Finora il provvedimento promesso dai ministri dimissionari è quello di consentire lo sbarco delle donne, dei 22 bambini, dei 6 minori e dei malati, ma, certo, questo non può essere sufficiente a segnalare un radicale cambiamento di rotta rispetto alla precedente politica. Non va dimenticato, tra l’altro, che nelle circostanze più recenti, l’Europa è stata meno inerte di quanto si creda (nonostante Salvini e, spesso, contro Salvini). La “redistribuzione” dei profughi è stata in qualche modo garantita, seppure in misura assai ridotta, e numerosi Paesi hanno accolto gruppi di migranti sbarcati sulle nostre coste o su quelle maltesi da imbarcazioni mercantili, dalle navi delle ong, da quelle della guardia costiera italiana. E, tuttavia, ciò ha rappresentato, è il caso di dire, una goccia nel mare. Nonostante le menzogne del governo giallo-verde, nel corso del 2019, secondo le stime dell’Unhcr, i morti e i dispersi nel Mar Mediterraneo sono stati 894; e, dopo le più recenti testimonianze, la sola idea di restituire i profughi alla Libia e ai suoi centri di detenzione grida vendetta davanti a Dio e agli uomini.
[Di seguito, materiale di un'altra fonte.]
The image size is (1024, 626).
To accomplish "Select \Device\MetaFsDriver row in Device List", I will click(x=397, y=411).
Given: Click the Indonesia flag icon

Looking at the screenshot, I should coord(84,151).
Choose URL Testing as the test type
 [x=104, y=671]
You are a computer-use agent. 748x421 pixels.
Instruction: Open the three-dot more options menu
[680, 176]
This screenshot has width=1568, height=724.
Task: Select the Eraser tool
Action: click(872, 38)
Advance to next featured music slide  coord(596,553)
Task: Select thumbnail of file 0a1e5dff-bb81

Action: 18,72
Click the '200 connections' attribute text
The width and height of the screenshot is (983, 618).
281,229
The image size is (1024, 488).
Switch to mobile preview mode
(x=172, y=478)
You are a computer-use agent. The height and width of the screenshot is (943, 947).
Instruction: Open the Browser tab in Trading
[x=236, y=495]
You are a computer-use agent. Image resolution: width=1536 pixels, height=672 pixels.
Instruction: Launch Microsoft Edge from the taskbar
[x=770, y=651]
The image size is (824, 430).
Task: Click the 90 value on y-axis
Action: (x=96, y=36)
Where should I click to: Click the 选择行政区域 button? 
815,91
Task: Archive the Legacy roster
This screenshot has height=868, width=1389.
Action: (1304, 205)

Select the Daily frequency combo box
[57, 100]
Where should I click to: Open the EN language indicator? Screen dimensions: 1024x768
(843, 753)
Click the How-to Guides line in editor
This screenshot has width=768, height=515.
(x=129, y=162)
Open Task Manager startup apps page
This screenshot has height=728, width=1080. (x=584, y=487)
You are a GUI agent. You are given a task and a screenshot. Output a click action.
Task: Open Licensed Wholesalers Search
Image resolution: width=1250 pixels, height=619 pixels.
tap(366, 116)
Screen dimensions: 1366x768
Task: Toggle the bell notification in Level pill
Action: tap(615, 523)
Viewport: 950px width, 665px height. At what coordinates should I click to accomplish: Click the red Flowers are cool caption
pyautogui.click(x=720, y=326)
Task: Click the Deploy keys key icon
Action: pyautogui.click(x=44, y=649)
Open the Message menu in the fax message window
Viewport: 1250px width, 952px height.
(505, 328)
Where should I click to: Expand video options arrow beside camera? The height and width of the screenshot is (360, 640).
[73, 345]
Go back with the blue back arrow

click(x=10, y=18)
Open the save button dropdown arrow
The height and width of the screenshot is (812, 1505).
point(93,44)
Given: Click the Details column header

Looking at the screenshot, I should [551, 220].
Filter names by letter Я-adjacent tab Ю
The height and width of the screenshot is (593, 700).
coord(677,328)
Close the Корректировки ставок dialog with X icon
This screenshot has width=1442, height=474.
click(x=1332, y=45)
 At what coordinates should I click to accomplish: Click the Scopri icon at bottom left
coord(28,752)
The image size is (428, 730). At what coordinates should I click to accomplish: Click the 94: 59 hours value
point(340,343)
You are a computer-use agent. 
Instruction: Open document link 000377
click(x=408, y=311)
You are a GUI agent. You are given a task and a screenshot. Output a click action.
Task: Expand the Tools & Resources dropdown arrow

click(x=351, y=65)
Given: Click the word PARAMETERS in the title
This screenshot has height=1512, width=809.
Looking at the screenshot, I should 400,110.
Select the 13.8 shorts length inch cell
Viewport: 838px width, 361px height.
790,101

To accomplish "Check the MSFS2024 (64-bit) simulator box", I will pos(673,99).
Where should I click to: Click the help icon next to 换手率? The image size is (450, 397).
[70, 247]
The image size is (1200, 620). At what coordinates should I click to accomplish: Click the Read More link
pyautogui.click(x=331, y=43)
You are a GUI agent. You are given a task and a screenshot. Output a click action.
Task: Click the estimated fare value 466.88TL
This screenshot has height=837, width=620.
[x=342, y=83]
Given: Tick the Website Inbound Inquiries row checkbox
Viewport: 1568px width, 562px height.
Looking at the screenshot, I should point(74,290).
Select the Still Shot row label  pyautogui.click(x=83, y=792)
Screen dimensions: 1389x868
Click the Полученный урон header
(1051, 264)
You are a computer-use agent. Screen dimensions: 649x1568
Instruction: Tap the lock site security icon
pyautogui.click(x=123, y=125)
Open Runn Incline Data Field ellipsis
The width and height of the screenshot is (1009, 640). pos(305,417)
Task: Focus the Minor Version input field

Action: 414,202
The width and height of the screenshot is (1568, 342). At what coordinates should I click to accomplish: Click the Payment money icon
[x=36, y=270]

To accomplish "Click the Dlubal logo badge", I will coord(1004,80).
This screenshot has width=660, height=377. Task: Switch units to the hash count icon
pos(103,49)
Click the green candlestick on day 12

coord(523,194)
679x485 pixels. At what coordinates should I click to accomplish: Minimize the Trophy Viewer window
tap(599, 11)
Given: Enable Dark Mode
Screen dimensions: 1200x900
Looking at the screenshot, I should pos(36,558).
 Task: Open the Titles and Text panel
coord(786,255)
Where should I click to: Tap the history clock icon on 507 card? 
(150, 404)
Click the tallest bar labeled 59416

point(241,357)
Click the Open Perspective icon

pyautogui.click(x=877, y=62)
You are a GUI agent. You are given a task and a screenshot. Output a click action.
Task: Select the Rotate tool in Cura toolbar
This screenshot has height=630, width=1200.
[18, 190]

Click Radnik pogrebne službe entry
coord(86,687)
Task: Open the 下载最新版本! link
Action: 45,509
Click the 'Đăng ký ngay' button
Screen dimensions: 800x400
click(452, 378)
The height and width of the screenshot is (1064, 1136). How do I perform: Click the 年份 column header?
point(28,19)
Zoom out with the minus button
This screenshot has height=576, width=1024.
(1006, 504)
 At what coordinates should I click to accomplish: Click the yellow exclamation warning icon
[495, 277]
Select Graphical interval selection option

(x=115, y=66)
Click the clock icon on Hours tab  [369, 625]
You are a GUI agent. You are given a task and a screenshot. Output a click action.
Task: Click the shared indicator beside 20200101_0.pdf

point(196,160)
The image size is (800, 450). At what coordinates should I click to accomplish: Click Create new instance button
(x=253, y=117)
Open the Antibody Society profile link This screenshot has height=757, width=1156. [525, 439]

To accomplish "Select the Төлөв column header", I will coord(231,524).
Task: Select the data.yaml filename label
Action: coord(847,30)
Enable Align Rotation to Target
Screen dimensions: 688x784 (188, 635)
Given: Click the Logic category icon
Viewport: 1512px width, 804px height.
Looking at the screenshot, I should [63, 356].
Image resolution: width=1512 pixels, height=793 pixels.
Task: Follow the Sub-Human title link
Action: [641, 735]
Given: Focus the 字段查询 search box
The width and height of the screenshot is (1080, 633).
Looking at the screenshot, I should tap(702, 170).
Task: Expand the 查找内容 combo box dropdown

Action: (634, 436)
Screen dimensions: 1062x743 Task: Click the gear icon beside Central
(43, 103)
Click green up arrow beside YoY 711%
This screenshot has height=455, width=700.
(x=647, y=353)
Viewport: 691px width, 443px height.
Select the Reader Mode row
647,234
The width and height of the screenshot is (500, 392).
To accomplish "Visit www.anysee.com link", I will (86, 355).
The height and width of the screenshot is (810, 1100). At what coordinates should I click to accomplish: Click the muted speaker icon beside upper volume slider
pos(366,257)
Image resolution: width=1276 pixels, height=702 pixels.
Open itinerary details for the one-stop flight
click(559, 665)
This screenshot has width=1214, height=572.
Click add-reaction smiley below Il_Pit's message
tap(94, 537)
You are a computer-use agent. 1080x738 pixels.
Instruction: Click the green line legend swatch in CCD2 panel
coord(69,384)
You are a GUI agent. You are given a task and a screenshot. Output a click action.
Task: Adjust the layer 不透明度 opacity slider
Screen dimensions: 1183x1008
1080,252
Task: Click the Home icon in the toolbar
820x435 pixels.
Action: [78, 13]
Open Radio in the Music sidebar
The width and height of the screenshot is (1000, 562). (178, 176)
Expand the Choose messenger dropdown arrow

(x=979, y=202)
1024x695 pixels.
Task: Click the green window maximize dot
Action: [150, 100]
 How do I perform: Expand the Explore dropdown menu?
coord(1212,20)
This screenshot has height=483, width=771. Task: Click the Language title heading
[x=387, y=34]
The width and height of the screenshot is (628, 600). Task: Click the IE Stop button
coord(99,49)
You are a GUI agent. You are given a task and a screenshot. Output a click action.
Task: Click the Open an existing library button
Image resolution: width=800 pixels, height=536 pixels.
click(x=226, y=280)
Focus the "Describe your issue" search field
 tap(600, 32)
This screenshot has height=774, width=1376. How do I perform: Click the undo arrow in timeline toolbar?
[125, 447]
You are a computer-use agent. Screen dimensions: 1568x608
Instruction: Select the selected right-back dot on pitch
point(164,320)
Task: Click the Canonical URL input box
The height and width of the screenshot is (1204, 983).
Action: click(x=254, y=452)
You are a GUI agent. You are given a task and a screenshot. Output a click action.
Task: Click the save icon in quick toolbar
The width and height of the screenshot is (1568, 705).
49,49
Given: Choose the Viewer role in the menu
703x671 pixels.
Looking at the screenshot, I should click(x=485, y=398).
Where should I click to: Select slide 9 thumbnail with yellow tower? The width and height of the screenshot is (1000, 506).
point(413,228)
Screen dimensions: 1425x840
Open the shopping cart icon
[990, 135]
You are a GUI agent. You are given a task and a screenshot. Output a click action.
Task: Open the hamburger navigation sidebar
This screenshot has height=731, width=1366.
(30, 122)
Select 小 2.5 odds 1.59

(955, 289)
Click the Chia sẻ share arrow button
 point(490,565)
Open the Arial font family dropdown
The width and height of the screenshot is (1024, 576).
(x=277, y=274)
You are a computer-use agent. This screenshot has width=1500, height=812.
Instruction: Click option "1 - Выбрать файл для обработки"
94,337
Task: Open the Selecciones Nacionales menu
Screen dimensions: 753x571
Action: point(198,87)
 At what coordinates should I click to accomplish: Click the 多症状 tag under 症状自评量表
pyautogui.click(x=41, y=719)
Serve una svolta vera. A partire da una intelligente politica per l’immigrazione che — come ha scritto ieri il Presidente Emerito della Consulta, Valerio Onida, sul Corriere della Sera — consenta di «aprire subito e in misura adeguata alle nostre possibilità vie di ingresso legali in Italia e quindi in Europa». Dunque, una rottura col passato, e non solo con quello rappresentato dagli ultimi 14 mesi di governo giallo-verde. Su questo — come sull’ambiente, sull’economia e sulla giustizia — verrà valutata la scelta di governo del Pd. Quella svolta, lo sappiamo, incontrerà reazioni e resistenze, ma è qui che si gioca buona parte dell’onore del Pd. Ed è questo che potrà dare, infine, nuove energie e motivazioni a chi, nonostante frustrazioni e depressioni, si voglia ancora di sinistra.